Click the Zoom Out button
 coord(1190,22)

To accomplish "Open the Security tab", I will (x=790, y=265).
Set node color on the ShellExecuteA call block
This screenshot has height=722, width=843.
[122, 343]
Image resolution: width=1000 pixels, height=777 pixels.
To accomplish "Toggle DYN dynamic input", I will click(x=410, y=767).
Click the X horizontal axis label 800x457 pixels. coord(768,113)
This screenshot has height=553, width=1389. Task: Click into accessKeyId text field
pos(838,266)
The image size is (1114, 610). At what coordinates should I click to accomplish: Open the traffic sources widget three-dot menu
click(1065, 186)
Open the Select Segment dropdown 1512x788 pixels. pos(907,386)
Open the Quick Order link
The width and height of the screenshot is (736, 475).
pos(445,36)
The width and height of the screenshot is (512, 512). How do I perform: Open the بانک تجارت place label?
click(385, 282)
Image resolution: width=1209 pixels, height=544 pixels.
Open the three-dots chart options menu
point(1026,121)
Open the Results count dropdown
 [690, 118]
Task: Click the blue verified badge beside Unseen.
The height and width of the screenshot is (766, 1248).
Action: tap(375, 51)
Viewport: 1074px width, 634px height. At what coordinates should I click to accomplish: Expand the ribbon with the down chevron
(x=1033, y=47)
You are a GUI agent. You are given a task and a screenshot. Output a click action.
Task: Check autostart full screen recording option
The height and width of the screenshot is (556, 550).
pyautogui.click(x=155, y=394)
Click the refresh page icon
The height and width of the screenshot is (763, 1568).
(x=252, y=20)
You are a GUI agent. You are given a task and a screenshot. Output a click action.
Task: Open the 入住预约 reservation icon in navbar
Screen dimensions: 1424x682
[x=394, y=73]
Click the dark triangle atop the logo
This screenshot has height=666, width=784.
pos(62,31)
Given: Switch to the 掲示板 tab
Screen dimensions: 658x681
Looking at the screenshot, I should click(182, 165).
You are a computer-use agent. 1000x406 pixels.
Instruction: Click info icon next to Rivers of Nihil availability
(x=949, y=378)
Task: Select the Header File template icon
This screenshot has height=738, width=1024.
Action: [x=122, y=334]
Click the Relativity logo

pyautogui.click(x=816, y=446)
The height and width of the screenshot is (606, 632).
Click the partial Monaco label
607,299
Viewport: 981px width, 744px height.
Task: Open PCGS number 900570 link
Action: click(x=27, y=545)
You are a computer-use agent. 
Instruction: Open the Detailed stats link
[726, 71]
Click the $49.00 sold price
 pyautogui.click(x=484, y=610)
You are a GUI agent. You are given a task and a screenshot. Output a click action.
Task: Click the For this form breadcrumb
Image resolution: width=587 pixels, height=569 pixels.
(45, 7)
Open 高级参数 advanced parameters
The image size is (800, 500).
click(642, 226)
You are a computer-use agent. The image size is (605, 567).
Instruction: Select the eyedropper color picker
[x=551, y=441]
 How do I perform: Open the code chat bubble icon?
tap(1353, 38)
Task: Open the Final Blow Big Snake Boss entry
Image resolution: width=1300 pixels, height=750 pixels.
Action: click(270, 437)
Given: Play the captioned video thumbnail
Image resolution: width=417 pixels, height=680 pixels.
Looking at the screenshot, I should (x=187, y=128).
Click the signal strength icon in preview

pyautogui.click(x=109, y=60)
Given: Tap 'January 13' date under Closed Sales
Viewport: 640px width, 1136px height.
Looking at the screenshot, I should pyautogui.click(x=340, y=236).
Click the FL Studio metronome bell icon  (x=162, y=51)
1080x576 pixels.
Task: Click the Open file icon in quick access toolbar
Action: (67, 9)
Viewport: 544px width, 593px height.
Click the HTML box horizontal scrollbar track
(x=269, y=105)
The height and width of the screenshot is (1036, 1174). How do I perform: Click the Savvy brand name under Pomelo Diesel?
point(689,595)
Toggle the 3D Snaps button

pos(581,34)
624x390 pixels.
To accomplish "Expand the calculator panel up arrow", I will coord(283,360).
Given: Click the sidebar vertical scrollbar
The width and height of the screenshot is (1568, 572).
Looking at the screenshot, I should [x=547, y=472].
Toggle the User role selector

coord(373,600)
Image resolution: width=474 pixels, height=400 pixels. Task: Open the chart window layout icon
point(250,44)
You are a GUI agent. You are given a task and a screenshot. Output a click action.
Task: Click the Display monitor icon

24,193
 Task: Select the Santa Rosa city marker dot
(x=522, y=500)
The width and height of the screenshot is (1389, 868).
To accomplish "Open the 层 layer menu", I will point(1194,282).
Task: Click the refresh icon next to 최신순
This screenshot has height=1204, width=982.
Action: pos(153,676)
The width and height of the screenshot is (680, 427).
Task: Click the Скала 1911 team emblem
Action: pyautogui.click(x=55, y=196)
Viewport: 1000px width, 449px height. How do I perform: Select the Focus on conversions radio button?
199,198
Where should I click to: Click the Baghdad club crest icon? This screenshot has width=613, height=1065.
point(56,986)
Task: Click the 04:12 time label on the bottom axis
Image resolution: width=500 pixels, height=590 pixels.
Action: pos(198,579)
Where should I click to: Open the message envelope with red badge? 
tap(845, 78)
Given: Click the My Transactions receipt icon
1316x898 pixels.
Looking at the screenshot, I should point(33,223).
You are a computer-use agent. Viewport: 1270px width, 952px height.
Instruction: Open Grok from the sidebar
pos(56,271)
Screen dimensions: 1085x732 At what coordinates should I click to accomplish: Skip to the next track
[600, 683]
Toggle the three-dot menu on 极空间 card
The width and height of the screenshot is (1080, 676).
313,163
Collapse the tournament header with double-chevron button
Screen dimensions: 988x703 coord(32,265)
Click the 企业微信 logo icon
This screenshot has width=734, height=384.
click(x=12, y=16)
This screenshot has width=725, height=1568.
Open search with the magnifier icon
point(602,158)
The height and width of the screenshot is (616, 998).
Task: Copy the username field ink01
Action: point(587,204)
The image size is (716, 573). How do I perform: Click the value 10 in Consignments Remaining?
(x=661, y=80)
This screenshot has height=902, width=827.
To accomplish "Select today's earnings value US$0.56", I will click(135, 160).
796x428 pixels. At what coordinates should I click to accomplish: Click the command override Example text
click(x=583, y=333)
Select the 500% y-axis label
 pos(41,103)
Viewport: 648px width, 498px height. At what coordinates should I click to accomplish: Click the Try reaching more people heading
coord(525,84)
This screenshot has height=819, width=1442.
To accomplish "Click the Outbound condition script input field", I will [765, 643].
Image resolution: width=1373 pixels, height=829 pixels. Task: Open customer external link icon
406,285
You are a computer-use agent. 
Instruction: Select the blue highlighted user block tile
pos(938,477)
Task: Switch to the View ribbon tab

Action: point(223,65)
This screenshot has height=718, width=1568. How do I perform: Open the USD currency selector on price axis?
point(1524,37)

════════════════

**Task description**. Reproduce the whole listing so that each line matches the original exactly.

**Answer**.
Click the Zoom Out button
 coord(1190,22)

To accomplish "Open the Security tab", I will (x=790, y=265).
Set node color on the ShellExecuteA call block
This screenshot has height=722, width=843.
[122, 343]
Image resolution: width=1000 pixels, height=777 pixels.
To accomplish "Toggle DYN dynamic input", I will click(x=410, y=767).
Click the X horizontal axis label 800x457 pixels. coord(768,113)
This screenshot has height=553, width=1389. Task: Click into accessKeyId text field
pos(838,266)
The image size is (1114, 610). At what coordinates should I click to accomplish: Open the traffic sources widget three-dot menu
click(1065, 186)
Open the Select Segment dropdown 1512x788 pixels. pos(907,386)
Open the Quick Order link
The width and height of the screenshot is (736, 475).
pos(445,36)
The width and height of the screenshot is (512, 512). How do I perform: Open the بانک تجارت place label?
click(385, 282)
Image resolution: width=1209 pixels, height=544 pixels.
Open the three-dots chart options menu
point(1026,121)
Open the Results count dropdown
 [690, 118]
Task: Click the blue verified badge beside Unseen.
The height and width of the screenshot is (766, 1248).
Action: tap(375, 51)
Viewport: 1074px width, 634px height. At what coordinates should I click to accomplish: Expand the ribbon with the down chevron
(x=1033, y=47)
You are a GUI agent. You are given a task and a screenshot. Output a click action.
Task: Check autostart full screen recording option
The height and width of the screenshot is (556, 550).
pyautogui.click(x=155, y=394)
Click the refresh page icon
The height and width of the screenshot is (763, 1568).
(x=252, y=20)
You are a GUI agent. You are given a task and a screenshot. Output a click action.
Task: Open the 入住预约 reservation icon in navbar
Screen dimensions: 1424x682
[x=394, y=73]
Click the dark triangle atop the logo
This screenshot has height=666, width=784.
pos(62,31)
Given: Switch to the 掲示板 tab
Screen dimensions: 658x681
Looking at the screenshot, I should click(182, 165).
You are a computer-use agent. 1000x406 pixels.
Instruction: Click info icon next to Rivers of Nihil availability
(x=949, y=378)
Task: Select the Header File template icon
This screenshot has height=738, width=1024.
Action: [x=122, y=334]
Click the Relativity logo

pyautogui.click(x=816, y=446)
The height and width of the screenshot is (606, 632).
Click the partial Monaco label
607,299
Viewport: 981px width, 744px height.
Task: Open PCGS number 900570 link
Action: click(x=27, y=545)
You are a computer-use agent. 
Instruction: Open the Detailed stats link
[726, 71]
Click the $49.00 sold price
 pyautogui.click(x=484, y=610)
You are a GUI agent. You are given a task and a screenshot. Output a click action.
Task: Click the For this form breadcrumb
Image resolution: width=587 pixels, height=569 pixels.
(45, 7)
Open 高级参数 advanced parameters
The image size is (800, 500).
click(642, 226)
You are a computer-use agent. The image size is (605, 567).
Instruction: Select the eyedropper color picker
[x=551, y=441]
 How do I perform: Open the code chat bubble icon?
tap(1353, 38)
Task: Open the Final Blow Big Snake Boss entry
Image resolution: width=1300 pixels, height=750 pixels.
Action: click(270, 437)
Given: Play the captioned video thumbnail
Image resolution: width=417 pixels, height=680 pixels.
Looking at the screenshot, I should (x=187, y=128).
Click the signal strength icon in preview

pyautogui.click(x=109, y=60)
Given: Tap 'January 13' date under Closed Sales
Viewport: 640px width, 1136px height.
Looking at the screenshot, I should pyautogui.click(x=340, y=236).
Click the FL Studio metronome bell icon  (x=162, y=51)
1080x576 pixels.
Task: Click the Open file icon in quick access toolbar
Action: (67, 9)
Viewport: 544px width, 593px height.
Click the HTML box horizontal scrollbar track
(x=269, y=105)
The height and width of the screenshot is (1036, 1174). How do I perform: Click the Savvy brand name under Pomelo Diesel?
point(689,595)
Toggle the 3D Snaps button

pos(581,34)
624x390 pixels.
To accomplish "Expand the calculator panel up arrow", I will coord(283,360).
Given: Click the sidebar vertical scrollbar
The width and height of the screenshot is (1568, 572).
Looking at the screenshot, I should [x=547, y=472].
Toggle the User role selector

coord(373,600)
Image resolution: width=474 pixels, height=400 pixels. Task: Open the chart window layout icon
point(250,44)
You are a GUI agent. You are given a task and a screenshot. Output a click action.
Task: Click the Display monitor icon

24,193
 Task: Select the Santa Rosa city marker dot
(x=522, y=500)
The width and height of the screenshot is (1389, 868).
To accomplish "Open the 层 layer menu", I will point(1194,282).
Task: Click the refresh icon next to 최신순
This screenshot has height=1204, width=982.
Action: pos(153,676)
The width and height of the screenshot is (680, 427).
Task: Click the Скала 1911 team emblem
Action: pyautogui.click(x=55, y=196)
Viewport: 1000px width, 449px height. How do I perform: Select the Focus on conversions radio button?
199,198
Where should I click to: Click the Baghdad club crest icon? This screenshot has width=613, height=1065.
point(56,986)
Task: Click the 04:12 time label on the bottom axis
Image resolution: width=500 pixels, height=590 pixels.
Action: pos(198,579)
Where should I click to: Open the message envelope with red badge? 
tap(845, 78)
Given: Click the My Transactions receipt icon
1316x898 pixels.
Looking at the screenshot, I should point(33,223).
You are a computer-use agent. Viewport: 1270px width, 952px height.
Instruction: Open Grok from the sidebar
pos(56,271)
Screen dimensions: 1085x732 At what coordinates should I click to accomplish: Skip to the next track
[600, 683]
Toggle the three-dot menu on 极空间 card
The width and height of the screenshot is (1080, 676).
313,163
Collapse the tournament header with double-chevron button
Screen dimensions: 988x703 coord(32,265)
Click the 企业微信 logo icon
This screenshot has width=734, height=384.
click(x=12, y=16)
This screenshot has width=725, height=1568.
Open search with the magnifier icon
point(602,158)
The height and width of the screenshot is (616, 998).
Task: Copy the username field ink01
Action: point(587,204)
The image size is (716, 573). How do I perform: Click the value 10 in Consignments Remaining?
(x=661, y=80)
This screenshot has height=902, width=827.
To accomplish "Select today's earnings value US$0.56", I will click(135, 160).
796x428 pixels. At what coordinates should I click to accomplish: Click the command override Example text
click(x=583, y=333)
Select the 500% y-axis label
 pos(41,103)
Viewport: 648px width, 498px height. At what coordinates should I click to accomplish: Click the Try reaching more people heading
coord(525,84)
This screenshot has height=819, width=1442.
To accomplish "Click the Outbound condition script input field", I will [765, 643].
Image resolution: width=1373 pixels, height=829 pixels. Task: Open customer external link icon
406,285
You are a computer-use agent. 
Instruction: Select the blue highlighted user block tile
pos(938,477)
Task: Switch to the View ribbon tab

Action: point(223,65)
This screenshot has height=718, width=1568. How do I perform: Open the USD currency selector on price axis?
point(1524,37)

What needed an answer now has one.